Google Collections - Part 1
Google Collections - Part 2

This Google Tech Talk covers the Google Collections library for Java, a library I was introduced to on my last work term. It provides some useful data structures that I’ve had uses for before, as well as utility methods that make working with the standard Java classes easier. This talk gave me a much better overview of what precisely was in these libraries.

Google Collections was open-sourced by Google, so you can also use it. It’s hosted on google code at http://code.google.com/p/google-collections/. It was programmed for JDK 1.5, although being Java it is forward-compatible with Java 1.6. It’s widely used internally at Google and other large companies, so it is very well-tested. It is an extension to the Java Collections library.

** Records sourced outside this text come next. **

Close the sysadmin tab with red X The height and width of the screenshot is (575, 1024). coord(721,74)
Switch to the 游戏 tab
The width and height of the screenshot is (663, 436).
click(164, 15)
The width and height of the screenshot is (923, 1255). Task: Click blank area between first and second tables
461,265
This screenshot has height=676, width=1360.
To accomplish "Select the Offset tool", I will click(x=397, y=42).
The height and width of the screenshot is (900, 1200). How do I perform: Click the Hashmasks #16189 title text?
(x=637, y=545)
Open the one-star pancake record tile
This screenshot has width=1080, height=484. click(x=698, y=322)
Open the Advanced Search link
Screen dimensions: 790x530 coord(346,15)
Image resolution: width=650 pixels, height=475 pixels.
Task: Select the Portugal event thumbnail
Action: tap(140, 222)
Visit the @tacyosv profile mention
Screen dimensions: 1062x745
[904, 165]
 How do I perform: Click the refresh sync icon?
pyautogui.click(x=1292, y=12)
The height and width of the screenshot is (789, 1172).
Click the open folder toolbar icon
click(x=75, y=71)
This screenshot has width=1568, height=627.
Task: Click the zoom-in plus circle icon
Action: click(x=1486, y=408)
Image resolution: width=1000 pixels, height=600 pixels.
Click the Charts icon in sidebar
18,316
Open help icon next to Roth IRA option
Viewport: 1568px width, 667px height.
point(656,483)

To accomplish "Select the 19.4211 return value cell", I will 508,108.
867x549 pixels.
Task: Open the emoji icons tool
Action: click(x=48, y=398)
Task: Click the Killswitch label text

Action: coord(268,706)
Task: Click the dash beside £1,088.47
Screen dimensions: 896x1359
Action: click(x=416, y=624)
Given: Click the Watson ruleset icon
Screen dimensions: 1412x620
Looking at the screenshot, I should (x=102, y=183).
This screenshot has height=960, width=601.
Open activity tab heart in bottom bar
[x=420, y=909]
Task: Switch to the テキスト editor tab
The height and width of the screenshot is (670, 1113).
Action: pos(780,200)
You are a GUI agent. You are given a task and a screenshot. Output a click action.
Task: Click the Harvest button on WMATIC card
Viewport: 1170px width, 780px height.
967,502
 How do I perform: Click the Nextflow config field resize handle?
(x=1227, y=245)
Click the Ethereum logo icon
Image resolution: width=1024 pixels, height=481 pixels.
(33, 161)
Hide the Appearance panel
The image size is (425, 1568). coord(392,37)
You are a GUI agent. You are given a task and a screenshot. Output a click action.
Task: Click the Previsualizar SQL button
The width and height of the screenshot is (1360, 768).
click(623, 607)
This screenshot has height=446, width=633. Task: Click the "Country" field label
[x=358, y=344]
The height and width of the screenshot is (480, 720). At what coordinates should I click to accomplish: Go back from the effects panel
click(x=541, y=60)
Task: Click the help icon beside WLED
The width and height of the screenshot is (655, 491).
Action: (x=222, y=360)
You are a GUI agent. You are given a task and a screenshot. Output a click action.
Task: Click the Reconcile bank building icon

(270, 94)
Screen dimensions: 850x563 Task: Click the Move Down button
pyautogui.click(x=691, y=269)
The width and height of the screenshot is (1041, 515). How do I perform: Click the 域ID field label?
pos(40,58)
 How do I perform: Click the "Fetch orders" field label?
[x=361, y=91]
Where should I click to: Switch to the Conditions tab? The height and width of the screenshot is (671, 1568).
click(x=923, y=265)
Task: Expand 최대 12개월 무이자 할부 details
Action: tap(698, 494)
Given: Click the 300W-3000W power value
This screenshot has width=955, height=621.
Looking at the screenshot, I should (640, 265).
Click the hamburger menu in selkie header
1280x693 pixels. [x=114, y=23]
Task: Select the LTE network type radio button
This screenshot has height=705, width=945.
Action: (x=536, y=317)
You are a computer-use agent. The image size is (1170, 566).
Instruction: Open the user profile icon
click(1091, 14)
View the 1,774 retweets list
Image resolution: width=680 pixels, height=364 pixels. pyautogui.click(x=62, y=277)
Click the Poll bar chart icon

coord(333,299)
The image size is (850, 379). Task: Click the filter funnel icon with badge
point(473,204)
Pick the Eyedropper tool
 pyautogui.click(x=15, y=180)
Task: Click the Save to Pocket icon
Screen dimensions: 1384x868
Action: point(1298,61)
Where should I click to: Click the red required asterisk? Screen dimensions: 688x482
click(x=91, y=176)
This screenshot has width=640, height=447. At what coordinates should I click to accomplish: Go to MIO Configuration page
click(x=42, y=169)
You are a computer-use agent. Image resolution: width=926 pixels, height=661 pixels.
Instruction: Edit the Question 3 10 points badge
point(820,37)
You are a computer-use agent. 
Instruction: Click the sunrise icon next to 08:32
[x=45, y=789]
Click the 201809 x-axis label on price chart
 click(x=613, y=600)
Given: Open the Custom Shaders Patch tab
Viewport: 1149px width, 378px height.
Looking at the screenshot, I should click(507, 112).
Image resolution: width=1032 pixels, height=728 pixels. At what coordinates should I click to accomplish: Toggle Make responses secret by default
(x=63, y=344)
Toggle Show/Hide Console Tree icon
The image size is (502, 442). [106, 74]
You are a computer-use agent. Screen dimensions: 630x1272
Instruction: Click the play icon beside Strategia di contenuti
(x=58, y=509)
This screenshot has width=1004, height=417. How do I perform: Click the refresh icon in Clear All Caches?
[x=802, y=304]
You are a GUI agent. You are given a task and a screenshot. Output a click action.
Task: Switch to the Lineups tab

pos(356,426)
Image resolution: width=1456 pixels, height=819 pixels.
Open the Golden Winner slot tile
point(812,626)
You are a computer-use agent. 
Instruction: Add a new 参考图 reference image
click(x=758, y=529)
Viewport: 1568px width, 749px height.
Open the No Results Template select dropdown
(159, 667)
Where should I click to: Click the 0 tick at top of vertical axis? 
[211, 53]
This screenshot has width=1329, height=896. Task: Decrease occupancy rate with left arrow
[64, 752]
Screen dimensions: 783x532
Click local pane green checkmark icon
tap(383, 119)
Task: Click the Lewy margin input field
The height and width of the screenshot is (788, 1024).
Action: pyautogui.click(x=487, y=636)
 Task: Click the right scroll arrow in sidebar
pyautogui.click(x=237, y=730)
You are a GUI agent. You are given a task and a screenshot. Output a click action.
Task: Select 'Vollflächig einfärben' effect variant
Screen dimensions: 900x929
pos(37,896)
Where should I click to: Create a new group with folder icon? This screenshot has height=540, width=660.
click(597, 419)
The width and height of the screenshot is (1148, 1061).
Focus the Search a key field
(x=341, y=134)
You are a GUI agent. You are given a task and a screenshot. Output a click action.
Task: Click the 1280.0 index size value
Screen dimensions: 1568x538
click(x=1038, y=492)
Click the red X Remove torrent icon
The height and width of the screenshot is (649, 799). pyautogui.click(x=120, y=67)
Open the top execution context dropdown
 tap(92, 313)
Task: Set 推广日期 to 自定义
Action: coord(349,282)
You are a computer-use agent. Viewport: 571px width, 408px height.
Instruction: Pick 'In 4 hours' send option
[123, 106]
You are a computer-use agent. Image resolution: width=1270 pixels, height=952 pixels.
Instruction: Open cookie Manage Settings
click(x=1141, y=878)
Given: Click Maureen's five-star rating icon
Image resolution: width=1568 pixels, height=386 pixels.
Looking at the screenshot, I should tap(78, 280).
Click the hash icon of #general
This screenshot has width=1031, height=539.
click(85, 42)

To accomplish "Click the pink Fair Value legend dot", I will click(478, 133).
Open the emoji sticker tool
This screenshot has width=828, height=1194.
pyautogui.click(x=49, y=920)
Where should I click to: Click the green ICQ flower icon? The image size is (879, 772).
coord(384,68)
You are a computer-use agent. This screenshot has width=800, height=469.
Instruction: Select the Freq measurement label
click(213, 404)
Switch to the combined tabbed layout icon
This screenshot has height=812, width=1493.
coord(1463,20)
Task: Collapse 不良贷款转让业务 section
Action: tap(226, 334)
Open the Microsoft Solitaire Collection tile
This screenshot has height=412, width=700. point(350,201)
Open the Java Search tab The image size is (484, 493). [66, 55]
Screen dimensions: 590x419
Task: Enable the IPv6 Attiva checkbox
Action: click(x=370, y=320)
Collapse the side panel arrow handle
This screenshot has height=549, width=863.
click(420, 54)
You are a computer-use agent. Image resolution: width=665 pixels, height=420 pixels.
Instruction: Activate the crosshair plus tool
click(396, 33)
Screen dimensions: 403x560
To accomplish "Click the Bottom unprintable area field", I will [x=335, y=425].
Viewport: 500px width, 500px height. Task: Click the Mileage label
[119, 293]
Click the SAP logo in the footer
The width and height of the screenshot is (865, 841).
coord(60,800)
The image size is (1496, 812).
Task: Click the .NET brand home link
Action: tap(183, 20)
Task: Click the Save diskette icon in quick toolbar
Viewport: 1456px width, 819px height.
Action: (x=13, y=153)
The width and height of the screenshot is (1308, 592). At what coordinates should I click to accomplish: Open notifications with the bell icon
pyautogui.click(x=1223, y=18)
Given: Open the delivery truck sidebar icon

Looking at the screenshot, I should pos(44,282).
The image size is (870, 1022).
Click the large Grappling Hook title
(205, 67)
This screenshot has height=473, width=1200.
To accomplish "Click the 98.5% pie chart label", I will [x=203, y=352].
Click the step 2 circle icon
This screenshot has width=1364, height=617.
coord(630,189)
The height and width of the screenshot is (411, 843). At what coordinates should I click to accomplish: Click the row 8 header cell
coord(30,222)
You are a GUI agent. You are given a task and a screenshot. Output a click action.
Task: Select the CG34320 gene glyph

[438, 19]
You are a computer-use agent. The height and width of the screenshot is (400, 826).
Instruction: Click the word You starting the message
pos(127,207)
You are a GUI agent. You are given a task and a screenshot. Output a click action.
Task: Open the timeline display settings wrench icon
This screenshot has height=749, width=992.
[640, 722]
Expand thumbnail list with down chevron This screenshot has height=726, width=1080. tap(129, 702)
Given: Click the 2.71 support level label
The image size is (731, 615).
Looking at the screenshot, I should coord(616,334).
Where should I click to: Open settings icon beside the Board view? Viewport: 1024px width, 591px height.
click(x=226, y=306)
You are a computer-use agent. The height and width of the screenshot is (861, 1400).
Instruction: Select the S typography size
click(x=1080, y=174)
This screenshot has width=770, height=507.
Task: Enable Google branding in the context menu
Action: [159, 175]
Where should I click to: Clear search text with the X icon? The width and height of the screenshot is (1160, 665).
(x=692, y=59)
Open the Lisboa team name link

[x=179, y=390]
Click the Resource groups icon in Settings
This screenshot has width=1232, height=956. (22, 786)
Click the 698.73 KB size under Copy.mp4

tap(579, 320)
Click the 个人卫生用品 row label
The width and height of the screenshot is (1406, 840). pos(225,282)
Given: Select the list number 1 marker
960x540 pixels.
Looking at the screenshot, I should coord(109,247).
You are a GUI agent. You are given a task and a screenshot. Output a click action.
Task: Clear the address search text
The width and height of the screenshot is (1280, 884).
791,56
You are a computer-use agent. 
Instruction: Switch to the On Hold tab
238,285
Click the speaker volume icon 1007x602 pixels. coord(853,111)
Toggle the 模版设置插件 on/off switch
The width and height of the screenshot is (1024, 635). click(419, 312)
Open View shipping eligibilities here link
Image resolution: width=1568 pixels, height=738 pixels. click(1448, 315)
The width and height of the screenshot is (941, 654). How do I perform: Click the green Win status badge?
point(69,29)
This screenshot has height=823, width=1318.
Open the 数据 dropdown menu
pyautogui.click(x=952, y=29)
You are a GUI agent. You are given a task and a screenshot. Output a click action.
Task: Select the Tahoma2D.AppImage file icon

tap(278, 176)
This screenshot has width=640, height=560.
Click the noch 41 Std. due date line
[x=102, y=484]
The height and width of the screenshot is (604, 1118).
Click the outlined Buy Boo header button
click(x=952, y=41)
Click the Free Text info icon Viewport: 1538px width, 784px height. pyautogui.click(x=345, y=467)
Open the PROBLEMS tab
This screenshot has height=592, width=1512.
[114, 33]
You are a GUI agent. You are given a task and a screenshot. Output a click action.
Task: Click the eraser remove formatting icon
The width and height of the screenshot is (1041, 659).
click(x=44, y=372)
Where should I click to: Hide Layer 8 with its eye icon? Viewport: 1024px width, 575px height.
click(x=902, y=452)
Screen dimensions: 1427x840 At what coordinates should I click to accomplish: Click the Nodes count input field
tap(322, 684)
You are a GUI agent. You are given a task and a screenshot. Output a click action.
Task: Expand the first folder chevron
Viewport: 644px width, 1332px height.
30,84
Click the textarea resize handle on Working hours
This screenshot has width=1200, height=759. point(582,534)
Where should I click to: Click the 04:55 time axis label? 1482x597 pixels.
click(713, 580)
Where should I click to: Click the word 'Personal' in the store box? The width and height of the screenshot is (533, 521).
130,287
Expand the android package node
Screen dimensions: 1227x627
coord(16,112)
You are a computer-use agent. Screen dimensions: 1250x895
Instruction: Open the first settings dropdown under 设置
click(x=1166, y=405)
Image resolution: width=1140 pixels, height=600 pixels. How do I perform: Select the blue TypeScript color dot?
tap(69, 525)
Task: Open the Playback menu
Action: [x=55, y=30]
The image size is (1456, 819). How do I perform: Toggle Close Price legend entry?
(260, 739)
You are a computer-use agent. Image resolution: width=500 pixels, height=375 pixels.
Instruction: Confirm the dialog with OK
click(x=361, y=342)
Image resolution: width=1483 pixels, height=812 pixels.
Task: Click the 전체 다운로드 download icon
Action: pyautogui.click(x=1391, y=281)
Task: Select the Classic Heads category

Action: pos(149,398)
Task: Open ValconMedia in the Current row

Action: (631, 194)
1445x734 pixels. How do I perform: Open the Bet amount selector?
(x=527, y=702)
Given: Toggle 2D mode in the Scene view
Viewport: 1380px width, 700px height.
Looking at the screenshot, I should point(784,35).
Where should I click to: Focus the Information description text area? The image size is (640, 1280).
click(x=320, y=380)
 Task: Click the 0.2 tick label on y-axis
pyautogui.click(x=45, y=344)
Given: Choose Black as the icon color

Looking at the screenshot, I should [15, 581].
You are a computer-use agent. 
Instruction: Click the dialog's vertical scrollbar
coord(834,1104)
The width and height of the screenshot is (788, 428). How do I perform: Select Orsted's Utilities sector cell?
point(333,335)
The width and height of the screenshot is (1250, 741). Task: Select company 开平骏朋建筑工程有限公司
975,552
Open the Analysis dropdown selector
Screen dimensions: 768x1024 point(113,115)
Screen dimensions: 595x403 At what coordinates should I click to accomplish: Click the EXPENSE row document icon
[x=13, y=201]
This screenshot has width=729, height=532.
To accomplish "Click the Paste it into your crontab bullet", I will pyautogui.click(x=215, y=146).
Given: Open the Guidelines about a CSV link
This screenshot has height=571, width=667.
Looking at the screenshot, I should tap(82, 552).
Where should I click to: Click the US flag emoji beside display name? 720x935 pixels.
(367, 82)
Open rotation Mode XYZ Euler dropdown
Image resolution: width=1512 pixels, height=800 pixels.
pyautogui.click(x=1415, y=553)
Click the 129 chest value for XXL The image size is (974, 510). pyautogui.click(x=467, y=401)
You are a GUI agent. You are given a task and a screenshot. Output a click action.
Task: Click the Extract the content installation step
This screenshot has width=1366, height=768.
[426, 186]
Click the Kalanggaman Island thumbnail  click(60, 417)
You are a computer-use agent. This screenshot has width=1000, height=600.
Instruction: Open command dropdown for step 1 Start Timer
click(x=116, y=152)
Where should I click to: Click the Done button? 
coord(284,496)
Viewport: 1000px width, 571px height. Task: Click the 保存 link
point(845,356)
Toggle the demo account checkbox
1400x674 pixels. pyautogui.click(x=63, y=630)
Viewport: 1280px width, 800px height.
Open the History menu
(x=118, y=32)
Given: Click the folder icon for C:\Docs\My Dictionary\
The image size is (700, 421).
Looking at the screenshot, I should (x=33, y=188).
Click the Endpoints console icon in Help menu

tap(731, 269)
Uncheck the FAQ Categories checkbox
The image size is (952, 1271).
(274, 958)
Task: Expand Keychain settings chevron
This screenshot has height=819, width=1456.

The first set of data structures added by Google Collections are Immutable collections. Google provides ImmutableSet, ImmutableMap, ImmutableList, some other immutable data structures and differing implementations of these. These are guarantied to be immutable, and are slightly faster and use less memory. There is also UnmodifiableIterator, which is an iterator that does not supply remove() in order to get a view of a mutable collection. Immutable data structures are made to be initialized - Sets can be created with ImmutableSet.of( Element_1, Element_2, … ), and Immutable Maps are constructed with the following syntax:

ImmutableMap.Builder<Integer, Integer> builder = new ImmutableMap.Builder<Integer, Integer>();
return builder.put( 1, 2 ).put( 2, 3 ).put( 3, 4 ).build();

There is only one problem I’ve had with the Immutable data structures, which more a fault of the ndesign of the Java Collections Library than Google. Since modification methods of most collections return void - like List.add() - Immutable collections throw exceptions when these methods are called on them. In several cases, it would make my life much easier if these methods returned new ImmutableLists without modifying the old one, but I suppose this could be constructor. These data structures are guaranteed to be immutable - All constructors for them are private, so they cannot be subclassed by others who subvert this immutability.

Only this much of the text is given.